= Women's Patriotic Association =

Women's Patriotic Association was an organization based in Newfoundland during World War I. Although women could not fight in The First World War, many chose to knit socks and other comforts and necessary items as an expression of their patriotism and their gratitude for the men fighting overseas. In Newfoundland, the Women's Patriotic Association (WPA) brought together women from all over the colony. The organization's initial purpose was to knit socks but they went on to become associated with the Red Cross and made materials such as pajamas, sweaters, and blankets for the men overseas.

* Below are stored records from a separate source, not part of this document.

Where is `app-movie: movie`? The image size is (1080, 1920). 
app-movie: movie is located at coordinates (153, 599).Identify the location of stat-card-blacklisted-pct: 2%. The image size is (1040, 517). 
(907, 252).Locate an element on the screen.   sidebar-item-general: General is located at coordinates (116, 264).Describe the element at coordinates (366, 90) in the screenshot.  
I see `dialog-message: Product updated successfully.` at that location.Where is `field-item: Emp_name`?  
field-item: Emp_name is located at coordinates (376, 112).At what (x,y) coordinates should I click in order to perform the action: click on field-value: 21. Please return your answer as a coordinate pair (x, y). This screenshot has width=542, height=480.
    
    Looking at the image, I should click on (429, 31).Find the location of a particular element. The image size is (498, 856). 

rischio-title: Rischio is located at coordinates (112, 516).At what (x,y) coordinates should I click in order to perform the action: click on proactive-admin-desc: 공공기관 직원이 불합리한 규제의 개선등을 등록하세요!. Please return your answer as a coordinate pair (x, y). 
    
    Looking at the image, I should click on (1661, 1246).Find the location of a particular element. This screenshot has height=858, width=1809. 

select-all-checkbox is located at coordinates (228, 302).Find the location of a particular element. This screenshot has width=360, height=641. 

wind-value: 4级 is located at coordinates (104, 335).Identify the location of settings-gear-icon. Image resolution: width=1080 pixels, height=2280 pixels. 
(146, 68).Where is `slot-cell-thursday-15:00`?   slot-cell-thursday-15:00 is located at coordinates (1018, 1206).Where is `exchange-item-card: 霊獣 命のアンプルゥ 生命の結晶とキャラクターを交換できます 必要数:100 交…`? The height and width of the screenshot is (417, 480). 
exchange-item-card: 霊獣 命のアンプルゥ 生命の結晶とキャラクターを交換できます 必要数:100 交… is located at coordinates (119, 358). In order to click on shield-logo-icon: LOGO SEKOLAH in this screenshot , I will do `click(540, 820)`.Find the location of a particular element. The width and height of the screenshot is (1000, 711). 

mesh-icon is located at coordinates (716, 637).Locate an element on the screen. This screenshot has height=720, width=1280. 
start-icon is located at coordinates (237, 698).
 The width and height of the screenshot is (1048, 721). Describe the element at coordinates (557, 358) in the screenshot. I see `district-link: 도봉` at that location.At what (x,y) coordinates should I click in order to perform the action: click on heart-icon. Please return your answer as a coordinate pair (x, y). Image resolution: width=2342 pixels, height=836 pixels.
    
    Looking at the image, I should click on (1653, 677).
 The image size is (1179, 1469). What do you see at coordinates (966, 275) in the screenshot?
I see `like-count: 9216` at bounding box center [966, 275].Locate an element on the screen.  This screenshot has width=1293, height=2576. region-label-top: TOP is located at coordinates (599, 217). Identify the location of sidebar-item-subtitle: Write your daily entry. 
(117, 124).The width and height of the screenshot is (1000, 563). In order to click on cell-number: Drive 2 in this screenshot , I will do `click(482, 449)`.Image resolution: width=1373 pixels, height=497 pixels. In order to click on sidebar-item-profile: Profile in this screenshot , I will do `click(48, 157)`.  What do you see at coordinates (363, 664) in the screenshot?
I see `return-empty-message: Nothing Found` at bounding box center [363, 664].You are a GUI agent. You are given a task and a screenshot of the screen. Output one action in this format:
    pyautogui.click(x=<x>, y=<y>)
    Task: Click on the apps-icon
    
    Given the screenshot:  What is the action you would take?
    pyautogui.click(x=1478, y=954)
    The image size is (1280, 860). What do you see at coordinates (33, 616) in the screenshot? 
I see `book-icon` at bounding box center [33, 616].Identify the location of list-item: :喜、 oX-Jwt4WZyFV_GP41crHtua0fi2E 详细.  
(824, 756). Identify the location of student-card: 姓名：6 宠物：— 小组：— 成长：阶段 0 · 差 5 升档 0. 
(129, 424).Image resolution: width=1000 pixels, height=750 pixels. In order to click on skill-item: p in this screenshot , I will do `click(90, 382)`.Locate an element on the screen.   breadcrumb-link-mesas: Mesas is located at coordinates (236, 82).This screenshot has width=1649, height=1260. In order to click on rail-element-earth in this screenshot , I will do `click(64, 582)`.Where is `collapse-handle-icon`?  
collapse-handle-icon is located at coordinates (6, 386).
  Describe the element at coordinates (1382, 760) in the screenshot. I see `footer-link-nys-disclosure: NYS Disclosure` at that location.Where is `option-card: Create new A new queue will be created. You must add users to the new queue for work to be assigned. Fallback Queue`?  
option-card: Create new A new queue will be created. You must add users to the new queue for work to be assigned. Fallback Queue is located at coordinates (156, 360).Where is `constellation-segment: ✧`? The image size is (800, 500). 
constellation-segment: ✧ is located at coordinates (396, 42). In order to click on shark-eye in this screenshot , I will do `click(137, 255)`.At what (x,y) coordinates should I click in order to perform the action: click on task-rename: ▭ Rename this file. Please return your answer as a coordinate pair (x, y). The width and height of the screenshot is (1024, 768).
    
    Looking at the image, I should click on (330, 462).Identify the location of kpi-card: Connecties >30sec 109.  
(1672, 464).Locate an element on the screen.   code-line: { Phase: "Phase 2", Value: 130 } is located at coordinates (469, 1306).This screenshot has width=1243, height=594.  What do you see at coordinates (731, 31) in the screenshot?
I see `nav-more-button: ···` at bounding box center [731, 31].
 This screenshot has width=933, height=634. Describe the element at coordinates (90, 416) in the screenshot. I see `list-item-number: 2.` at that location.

The WPA began in St. John's on August 31, 1914, when the wife of the Governor, Lady Margaret Davidson, called upon the women of Newfoundland to "do their bit" for the war effort. This organization was largely organized in response to a male organization, the Newfoundland Patriotic Association, which was made up of the St. John's mercantile class. At Lady Davidson's request, seven hundred people attended this meeting, which was held in the British Hall. Leading this group were prominent female figures such as Lady Davidson and Lady Isabelle Morris. Over 15,000 women were reported to have been involved in the organization by the end of 1914. By 1917, the WPA could boast that they raised the total sum of $204,219.28 and an estimated $86,249.70 of this was sent as comforts overseas.

WPA leaders played key roles in Newfoundland's civic organizations after the war, and were prominent in the women's suffrage movement as well.